**PROBLEM STATEMENT:**
Rewrite the items from the line containing "You are a computer-use agent. Screen" through the line containing "click(x=99, y=50)" as a two-column CSV with the headers instruction and location. Make one row per item, with its text under instruction and its answer under location, each in a single quoted field with line breaks replaced by spaces.
━━━━━━
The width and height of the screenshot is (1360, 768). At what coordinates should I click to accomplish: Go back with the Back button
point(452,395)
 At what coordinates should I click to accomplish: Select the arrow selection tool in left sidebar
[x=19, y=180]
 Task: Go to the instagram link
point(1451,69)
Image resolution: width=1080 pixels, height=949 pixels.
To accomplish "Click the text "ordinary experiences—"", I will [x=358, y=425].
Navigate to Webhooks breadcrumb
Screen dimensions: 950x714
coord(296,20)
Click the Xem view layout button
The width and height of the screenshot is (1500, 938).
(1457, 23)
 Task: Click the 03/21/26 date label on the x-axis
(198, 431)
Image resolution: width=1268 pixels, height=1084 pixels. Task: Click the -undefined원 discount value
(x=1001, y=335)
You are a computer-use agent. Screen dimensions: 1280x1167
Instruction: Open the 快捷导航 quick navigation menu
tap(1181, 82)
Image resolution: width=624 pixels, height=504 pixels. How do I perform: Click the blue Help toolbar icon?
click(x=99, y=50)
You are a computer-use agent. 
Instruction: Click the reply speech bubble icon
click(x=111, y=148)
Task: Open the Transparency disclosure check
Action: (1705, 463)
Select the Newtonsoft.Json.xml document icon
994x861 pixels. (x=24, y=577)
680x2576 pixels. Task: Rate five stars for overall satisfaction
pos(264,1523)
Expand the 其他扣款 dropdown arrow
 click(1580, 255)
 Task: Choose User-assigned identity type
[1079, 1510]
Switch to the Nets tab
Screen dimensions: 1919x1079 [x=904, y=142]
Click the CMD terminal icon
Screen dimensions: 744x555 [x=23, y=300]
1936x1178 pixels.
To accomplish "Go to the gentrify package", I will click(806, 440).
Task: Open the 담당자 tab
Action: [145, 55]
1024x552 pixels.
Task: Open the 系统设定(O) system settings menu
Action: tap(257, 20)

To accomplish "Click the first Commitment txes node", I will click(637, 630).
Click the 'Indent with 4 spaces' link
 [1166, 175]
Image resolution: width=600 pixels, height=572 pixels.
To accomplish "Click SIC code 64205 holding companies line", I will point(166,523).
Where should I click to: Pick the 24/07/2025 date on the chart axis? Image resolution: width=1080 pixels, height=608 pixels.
━━━━━━
**ANSWER FOR THIS EXERCISE:**
instruction,location
"You are a computer-use agent. Screen dimensions: 1280x1167 Instruction: Open the 快捷导航 quick navigation menu","tap(1181, 82)"
"Image resolution: width=624 pixels, height=504 pixels. How do I perform: Click the blue Help toolbar icon?","click(x=99, y=50)"